* **Text segment**
┄┄┄┄┄┄┄┄┄┄
Skip to main content

Top 30 Pandas Interview Questions and Answers

Explore key Pandas interview questions and answers for data science roles.
Updated Dec 22, 2025  · 15 min read

In this article, I’ve compiled the most frequently asked Pandas interview questions and their answers. Some of the questions are from my own interview experience at Target in a data scientist role. Let's get started!

Pandas Basic Interview Questions

Let’s look at some basic interview questions on pandas. Kind interviewers may start with these simple questions to comfort you in the beginning, while others might ask these to assess your basic grasp of the library.

1. What is pandas in Python?

pandas is an open-source Python library with powerful and built-in methods to efficiently clean, analyze, and manipulate datasets. Developed by Wes McKinney in 2008, this powerful package can easily blend with various other data science modules in Python.

While originally built on top of NumPy, modern pandas (v2.0+) also supports the PyArrow backend. This allows for significantly faster operations, true string data types, and better handling of missing values (nullable types) compared to the legacy NumPy-only architecture.

2. How do you quickly access the top 5 rows and last 5 rows of a pandas DataFrame?

The head() method in pandas is used to access the first 5 rows of a DataFrame, and the tail() method is used to access the last 5 rows.

  • To access the top 5 rows: dataframe_name.head()

  • To access the last 5 rows: dataframe_name.tail()

3. Why doesn’t DataFrame.shape have parenthesis?

In pandas, shape is an attribute and not a method. So, you should access it without parentheses.

DataFrame.shape outputs a tuple with the number of rows and columns in a DataFrame.

4. What is the difference between a Series and a DataFrame?

  • DataFrame: The pandas DataFrame will be in tabular format with multiple rows and columns, where each column can be of different data types.

  • Series: The Series is a one-dimensional labeled array that can store any data type, but all of its values should be of the same data type. The Series data structure is more like a single column of a DataFrame.

The Series data structure consumes less memory than a DataFrame. So, certain data manipulation tasks are faster on it.

However, a DataFrame can store large and complex datasets, while a Series can handle only homogeneous data. So, the set of operations you can perform on a DataFrame is significantly higher than on a Series data structure.
┄┄┄┄┄┄┄┄┄┄
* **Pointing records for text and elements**
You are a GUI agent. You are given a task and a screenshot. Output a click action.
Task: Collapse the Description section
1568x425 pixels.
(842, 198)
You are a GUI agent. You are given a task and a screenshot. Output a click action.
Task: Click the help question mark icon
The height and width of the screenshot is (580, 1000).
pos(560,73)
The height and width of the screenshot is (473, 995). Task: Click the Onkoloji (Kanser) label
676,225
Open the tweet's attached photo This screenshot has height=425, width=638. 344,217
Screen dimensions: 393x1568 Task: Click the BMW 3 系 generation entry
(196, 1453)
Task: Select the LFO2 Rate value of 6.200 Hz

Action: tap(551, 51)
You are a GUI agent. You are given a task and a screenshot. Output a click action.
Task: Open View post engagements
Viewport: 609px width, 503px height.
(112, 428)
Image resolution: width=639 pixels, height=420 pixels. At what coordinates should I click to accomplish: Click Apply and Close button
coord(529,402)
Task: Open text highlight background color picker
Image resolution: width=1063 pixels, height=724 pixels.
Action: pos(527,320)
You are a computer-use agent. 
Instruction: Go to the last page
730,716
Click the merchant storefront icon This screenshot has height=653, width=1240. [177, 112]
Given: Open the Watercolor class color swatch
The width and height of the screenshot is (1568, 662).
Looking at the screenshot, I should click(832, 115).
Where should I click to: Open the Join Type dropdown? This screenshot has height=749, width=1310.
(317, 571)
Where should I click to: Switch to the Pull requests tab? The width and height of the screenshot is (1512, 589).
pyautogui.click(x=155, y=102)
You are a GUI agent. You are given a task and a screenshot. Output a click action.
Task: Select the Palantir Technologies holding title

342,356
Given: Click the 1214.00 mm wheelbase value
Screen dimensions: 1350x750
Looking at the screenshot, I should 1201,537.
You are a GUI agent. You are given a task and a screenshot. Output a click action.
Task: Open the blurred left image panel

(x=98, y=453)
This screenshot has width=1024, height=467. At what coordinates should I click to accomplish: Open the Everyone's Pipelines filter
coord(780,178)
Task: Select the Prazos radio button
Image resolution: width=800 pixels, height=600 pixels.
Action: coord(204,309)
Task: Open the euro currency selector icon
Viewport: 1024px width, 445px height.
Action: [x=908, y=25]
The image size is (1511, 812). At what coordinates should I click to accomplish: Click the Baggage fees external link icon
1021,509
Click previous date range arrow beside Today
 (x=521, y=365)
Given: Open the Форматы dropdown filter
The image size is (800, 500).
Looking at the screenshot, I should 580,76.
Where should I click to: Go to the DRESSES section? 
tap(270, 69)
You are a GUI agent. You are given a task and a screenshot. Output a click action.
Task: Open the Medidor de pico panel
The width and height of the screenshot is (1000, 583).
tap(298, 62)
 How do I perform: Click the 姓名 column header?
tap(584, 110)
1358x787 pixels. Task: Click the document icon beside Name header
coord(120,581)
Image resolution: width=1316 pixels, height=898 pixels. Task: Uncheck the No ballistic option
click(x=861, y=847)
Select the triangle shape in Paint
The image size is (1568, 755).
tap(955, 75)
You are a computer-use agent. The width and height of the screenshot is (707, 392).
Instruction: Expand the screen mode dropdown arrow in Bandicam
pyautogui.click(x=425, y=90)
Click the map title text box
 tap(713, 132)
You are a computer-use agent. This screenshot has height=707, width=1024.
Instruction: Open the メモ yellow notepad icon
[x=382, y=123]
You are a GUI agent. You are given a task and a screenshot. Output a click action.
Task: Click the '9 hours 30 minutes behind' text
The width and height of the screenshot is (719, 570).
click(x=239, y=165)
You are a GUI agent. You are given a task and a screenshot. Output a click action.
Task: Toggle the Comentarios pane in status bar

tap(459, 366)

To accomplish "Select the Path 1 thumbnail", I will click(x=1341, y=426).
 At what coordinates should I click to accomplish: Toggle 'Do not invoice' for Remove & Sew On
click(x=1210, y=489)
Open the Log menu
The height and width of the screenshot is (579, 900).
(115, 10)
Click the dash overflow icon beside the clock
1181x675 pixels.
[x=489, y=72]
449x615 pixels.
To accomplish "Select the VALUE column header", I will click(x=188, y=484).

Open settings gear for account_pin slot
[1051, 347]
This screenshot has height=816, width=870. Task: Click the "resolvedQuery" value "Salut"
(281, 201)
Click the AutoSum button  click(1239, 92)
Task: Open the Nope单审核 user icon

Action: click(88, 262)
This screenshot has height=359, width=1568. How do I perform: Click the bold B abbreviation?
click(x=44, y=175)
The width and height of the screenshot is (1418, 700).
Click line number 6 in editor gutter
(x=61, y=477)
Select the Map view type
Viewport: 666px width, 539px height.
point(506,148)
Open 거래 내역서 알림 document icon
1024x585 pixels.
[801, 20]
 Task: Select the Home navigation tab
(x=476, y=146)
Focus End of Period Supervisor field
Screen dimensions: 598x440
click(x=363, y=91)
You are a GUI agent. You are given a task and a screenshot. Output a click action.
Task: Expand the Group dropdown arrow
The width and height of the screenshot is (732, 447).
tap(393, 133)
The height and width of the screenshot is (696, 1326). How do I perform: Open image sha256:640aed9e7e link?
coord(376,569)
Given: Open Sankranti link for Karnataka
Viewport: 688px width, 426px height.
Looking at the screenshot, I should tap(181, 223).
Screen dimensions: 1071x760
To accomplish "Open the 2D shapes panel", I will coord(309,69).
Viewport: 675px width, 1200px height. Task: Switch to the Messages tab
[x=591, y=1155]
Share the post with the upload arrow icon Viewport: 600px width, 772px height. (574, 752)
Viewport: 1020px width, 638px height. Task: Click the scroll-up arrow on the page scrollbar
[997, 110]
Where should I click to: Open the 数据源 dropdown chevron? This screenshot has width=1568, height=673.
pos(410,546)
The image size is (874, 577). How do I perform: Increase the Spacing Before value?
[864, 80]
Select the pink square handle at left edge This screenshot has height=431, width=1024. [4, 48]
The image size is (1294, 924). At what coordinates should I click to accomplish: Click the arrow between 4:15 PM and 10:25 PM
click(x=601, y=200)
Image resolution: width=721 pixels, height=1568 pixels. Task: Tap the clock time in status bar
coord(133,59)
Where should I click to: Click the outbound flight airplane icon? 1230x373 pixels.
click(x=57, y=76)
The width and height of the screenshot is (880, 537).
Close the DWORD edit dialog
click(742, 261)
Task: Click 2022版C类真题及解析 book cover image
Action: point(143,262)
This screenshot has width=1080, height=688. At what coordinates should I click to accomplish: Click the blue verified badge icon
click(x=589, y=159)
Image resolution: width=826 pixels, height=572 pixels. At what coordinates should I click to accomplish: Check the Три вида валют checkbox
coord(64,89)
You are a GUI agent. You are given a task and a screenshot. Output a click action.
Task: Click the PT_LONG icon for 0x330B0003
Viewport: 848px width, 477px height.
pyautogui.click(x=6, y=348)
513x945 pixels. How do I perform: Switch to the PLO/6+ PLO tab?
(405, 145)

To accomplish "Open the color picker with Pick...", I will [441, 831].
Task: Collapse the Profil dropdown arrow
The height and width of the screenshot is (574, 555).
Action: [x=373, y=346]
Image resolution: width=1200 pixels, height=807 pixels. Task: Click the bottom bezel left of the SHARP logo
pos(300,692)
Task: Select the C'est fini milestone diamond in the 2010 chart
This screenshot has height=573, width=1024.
┄┄┄┄┄┄┄┄┄┄
* **Task requirements**
a – Answer these questions using the pandas interview article:
(i) Who developed pandas, and in what year?
(ii) Which method returns the last 5 rows of a DataFrame?
(iii) According to the article, why is DataFrame.shape accessed without parentheses?
b – Find every line of the records that contains the string "button" and copy each one out; case counts.

* **Per-task outputs**
a –
(i) Wes McKinney, in 2008.
(ii) The tail() method.
(iii) In pandas, shape is an attribute, not a method.

b –
Image resolution: width=639 pixels, height=420 pixels. At what coordinates should I click to accomplish: Click Apply and Close button
Task: Select the Prazos radio button
Click the AutoSum button  click(1239, 92)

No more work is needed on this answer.